When May A Lis Pendens Be Recorded?

David Allen
Jaburg | Wilk Attorneys at Law


It is not uncommon for litigants in a case that in any manner involves real property to want to record with the County Recorder in the county in which the property is located a “Notice of Lis Pendens,” in order to give “constructive notice” to everybody of the pending lawsuit. Unfortunately, however, the right to file a Lis Pendens is not nearly that broad, and is instead limited to instances when there is a pending lawsuit that not only in some manner “involves” real property, but where the outcome of such lawsuit may “affect the title” of the real property at issue.

The classic case, where there can be no dispute about the entitlement of a party to record a Lis Pendens, is when a seller has entered into a contract to sell their real property, and then, for whatever reason, fails to do so, resulting in the buyer with whom the seller contracted filing a lawsuit for “specific performance” of the contract, asking the Court to force the seller to complete the contemplated transaction. The reason for recording a Lis Pendens under such circumstances is obvious; without providing such “constructive notice” to third parties through such recording, the Seller would otherwise be able to transfer its property to an innocent third-party second buyer, who has no knowledge of the pending lawsuit, and whose title will thus not be disturbed by a specific performance judgment entered in favor of the first buyer.

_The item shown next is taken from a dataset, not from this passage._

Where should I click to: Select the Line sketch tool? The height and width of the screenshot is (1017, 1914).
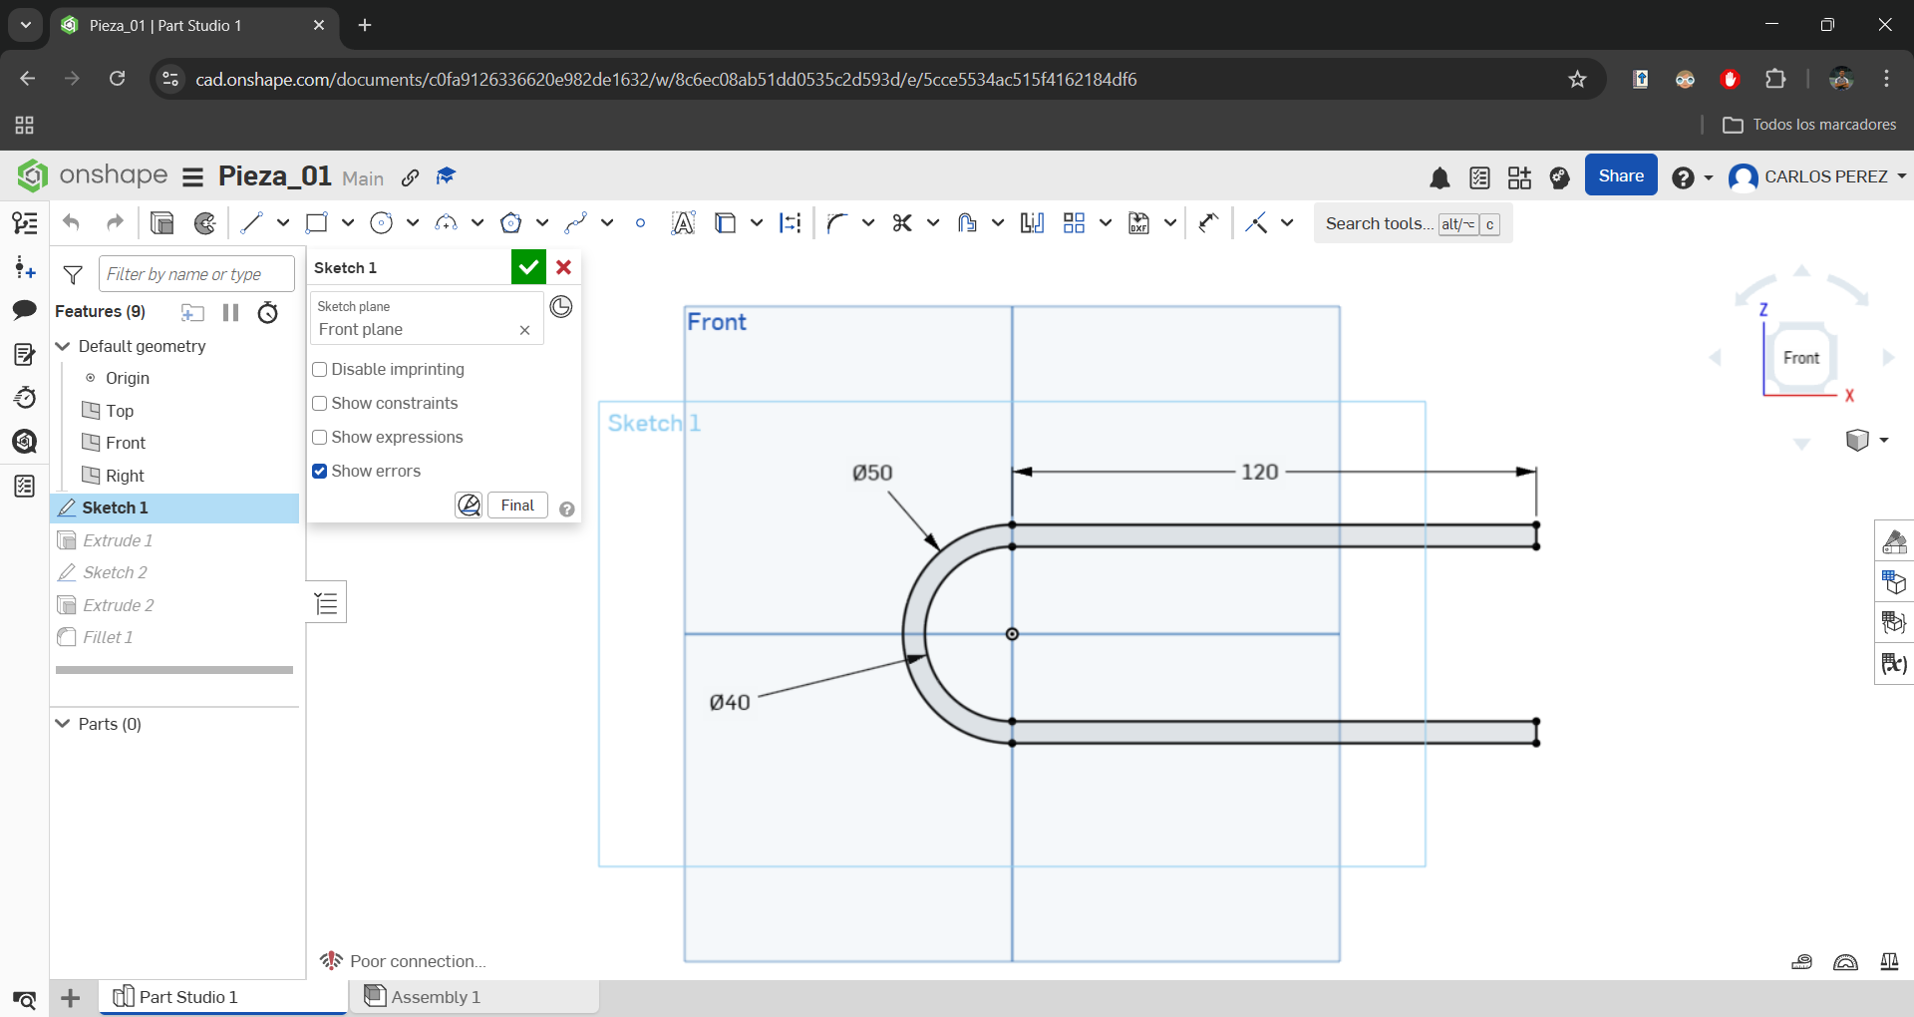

But what if “Owner” enters into a lease with “Tenant” to lease its property for one year, but then later decides that because of the rapidly increasing value of its property, it would rather sell it instead of lease it, and so informs Tenant that it will not perform under the terms of the lease? While Tenant would clearly have the right to sue Owner for “specific performance” of the lease, does Tenant have the right to also record a Lis Pendens against the property, to assure that Owner does not sell it to a third-party who has no knowledge about the lease? The answer to that question depends upon whether such a lawsuit by Tenant “may affect title” to the property. In making that determination, the Courts have looked to whether there is at last “some basis” that the action is one whereby a judgment entered would expand, restrict, or burden the property owner’s rights as bestowed by virtue of such owner’s title. In that Owner’s right to possession of the property is clearly restricted by the lease that it entered into, it would seemingly follow that the recordation of a Lis Pendens by Tenant would be allowable, even though Tenant does not have any basis to claim any ownership interest in the property.

In other instances, where only money is at issue, as opposed to ownership, or one of the incidents of ownership, a Lis Pendens may not be recorded. For example, if at the end of a lease term the landlord fails to properly refund a security deposit, and the tenant to whom the deposit is owed files a lawsuit to collect it, a Lis Pendens may not be recorded against the landlord’s property, as the outcome of such litigation will not in any manner affect the title to such property.

A properly recorded Lis Pendens is a powerful tool, but it must be done only when appropriate in order to avoid potential liability for wrongfully clouding a property owner’s title.